Wednesday, May 06, 2026

Historical narrative, "society's rhetors," and AI

I'm going to have to sit with this for a bit to work out my thoughts about what's being suggested here:
 

The suggestion to create an app, an AI tool, "that makes a kid feel the weight of what already happened" has my mind spinning. In the context of talking about World War II, I know that directly communicating with the people who lived through the war is becoming less and less possible--I had four uncles who fought in World War II, and my father was in General MacArthur's Honor Guard in Tokyo after the war. They've all been dead for at least 10 years. 

However, there are documentaries, oral histories, histories, historical fiction and movies--probably even comic books graphic novels--many of which could be used to help "a kid feel the weight of what already happened." So while on the one hand, I applaud the idea of applying the latest technology to helping carry on public memory, on the other hand, I wonder if an AI app is really the best tool for this. Isn't what we want rather the voices of humans who experienced history or who have created nonfiction or fiction with the materials of history? If a machine can by itself manufacture something that can connect us empathetically with our past, our ancestors, I don't know if I should be impressed or scared. Perhaps as scared for what we've become as for what the technology has become.

I'm thinking about this point also in the context of the intro to rhetoric course I'll be teaching in the fall. This post brought to my mind something I read years ago by rhetorician Gerard Hauser from his book, Vernacular Voices: The Rhetoric of Publics and Public Spheres. Citing Paul Ricoeur, Hauser points to 
the fragility of rhetoric in a context so overrun by alienation and difference that one has difficulty locating compelling terms that might anchor society in the silt of cultural memory. At the level of praxis, society's rhetors are custodians of history's story. By giving memorable form to distinctive episodes and persons, they evoke bonds of communal understanding and sympathy that can frame common commitments and motivate common actions. The question we face is whether the distance between the contracting relevance of the past and the fading horizon of an uncertain future precludes the possibility that we can still establish bonds of community. (p. 112)

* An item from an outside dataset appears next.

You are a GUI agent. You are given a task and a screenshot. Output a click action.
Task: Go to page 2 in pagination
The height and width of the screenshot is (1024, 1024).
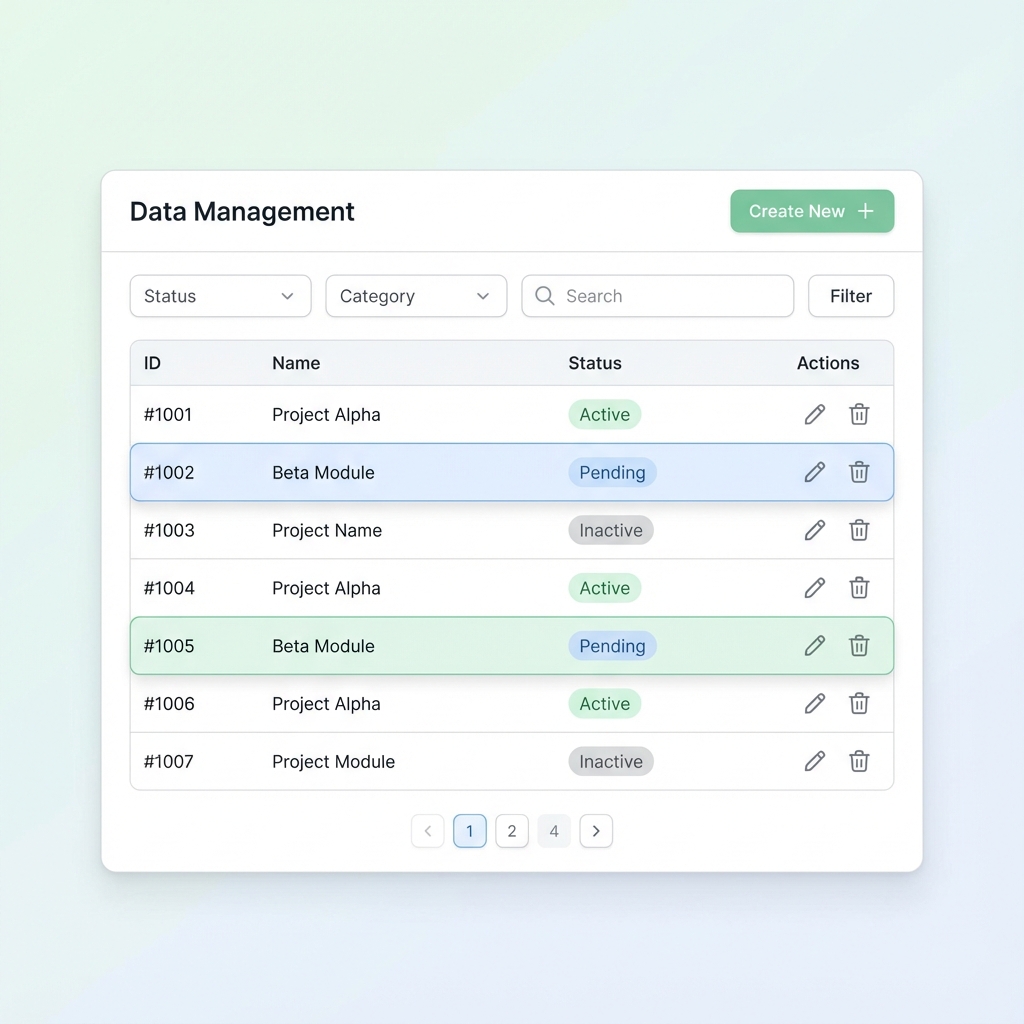(512, 831)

I'd add that in addition to what he calls "the challenge of a past and future moving in opposite directions" is now the question of who or what will tell history's story--and what difference it makes. 

I'm not sure that we will get into this in our course--I'm still working on developing the course, and these questions, while interesting and important, are perhaps not as central as the issues that arise from teaching an intro to rhetoric course in the US during the midterm elections. But I want to follow this thread and see where it goes. 

It's late now, and I might come back to tinker with this post some more later.